Gina Miller writes "Luke P. Lee, assistant professor of bioengineering at UC Berkeley, and his doctoral student Sunghoon Kwon have developed a miniature microlens and scanner that can see inside of a cell. "You could put this device on the tip of an endoscope that could be guided inside a cancer patient," said Lee. "Doctors could then see how tumor cells behave in vivo.
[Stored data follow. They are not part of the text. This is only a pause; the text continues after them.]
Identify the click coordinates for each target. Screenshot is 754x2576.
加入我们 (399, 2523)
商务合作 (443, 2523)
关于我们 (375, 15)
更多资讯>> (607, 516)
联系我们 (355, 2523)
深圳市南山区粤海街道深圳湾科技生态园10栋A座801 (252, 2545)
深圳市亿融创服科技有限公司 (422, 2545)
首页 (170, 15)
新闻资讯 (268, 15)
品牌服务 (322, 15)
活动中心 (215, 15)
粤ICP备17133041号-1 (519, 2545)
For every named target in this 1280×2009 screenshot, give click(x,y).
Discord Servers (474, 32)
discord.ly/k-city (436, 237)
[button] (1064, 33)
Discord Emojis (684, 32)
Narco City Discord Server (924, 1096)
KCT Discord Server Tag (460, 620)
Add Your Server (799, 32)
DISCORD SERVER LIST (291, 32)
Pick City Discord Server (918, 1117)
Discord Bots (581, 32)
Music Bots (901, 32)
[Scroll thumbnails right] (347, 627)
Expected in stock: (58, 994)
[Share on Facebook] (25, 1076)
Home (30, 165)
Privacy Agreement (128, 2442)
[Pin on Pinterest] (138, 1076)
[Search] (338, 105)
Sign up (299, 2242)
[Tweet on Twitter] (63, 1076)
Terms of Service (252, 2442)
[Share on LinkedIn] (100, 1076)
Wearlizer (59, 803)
It would also be feasible to deliver drugs directly to the tumor cell, and then view how the cell responds to the drugs." See the Berkeley Campus news site (3/13/02): http://www.berkeley.edu/news/media/releases/2002/0 3/13_micro.html"
eru writes "[The] press release from UC Berkeley details a proof-of-concept experiment wherein UC Berkeley professor Luke Lee successfully imaged (in 2-D) a lily's cell wall using a combination microlens and scanner, two devices which Lee has stated that he plans to incorporate into a fully miniaturized 3-D microscope in the future."
And Mr_Farlops points to additonal coverage in which "Science Daily reports that researchers at UC Berkeley have built a working array of confocal optical scanners, each one millimeter in size, built with photolithography methods. They plan to build even smaller devices and imagine uses in materials science, microscopic medical robots, cytology and microbiological research. Obviously such devices acting as the eyes of microscopic medical robots will revolutionize medicine even before nanoscopic cell repair robots arrive. I also personally find it significant that the article notes that this development is funded by, in part, by DARPA."